The hospitality industry has been one of the hardest hit financially by the COVID-19 pandemic.
As of Monday, Lebanon County businesses whose North American Industrial Classification System (NAICS) designation code is 72, which includes accommodations and food services, are eligible to apply for funding relief under the COVID-19 Hospitality Relief Program (CHIRP).
Lebanon Valley Economic Development Corporation (LVEDC) officials held a public meeting Monday via Zoom to highlight the program guidelines and to entertain questions from business owners.
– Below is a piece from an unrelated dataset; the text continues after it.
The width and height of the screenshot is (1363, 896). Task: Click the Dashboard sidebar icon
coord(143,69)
LVEDC plans to post soon the program guidelines on their website for company officials interested in applying for a CHIRP grant.
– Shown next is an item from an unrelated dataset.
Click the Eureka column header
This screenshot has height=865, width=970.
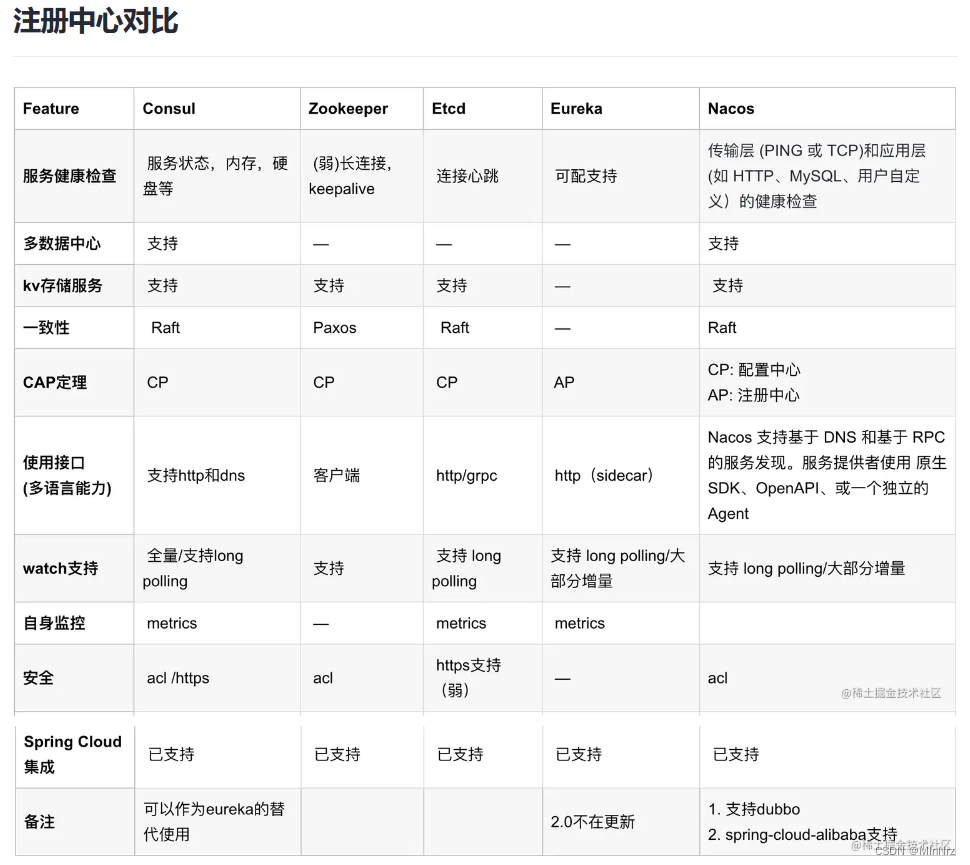tap(574, 108)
As the county’s designated economic development organization, LVEDC will oversee disbursing the more than $1.6 million eligible to Lebanon County as part of the $145 million the commonwealth received from the federal government as part of the CHIRP initiative. (Funding allocation for all of the state’s 67 counties is based on population size.)
“The program will begin on March 15 and ends on June 15, or sooner if all the funds have been expended,” said Susan Eberly, president and CEO, LVEDC. “Grant awards will be available for revenue losses in increments of $5,000 and a maximum grant of up to $50,000.”
Eve Beamesderfer, Administrative Assistant, LVEDC, noted eligibility requirements, including how much revenue a business must have lost in a given quarter to receive funding.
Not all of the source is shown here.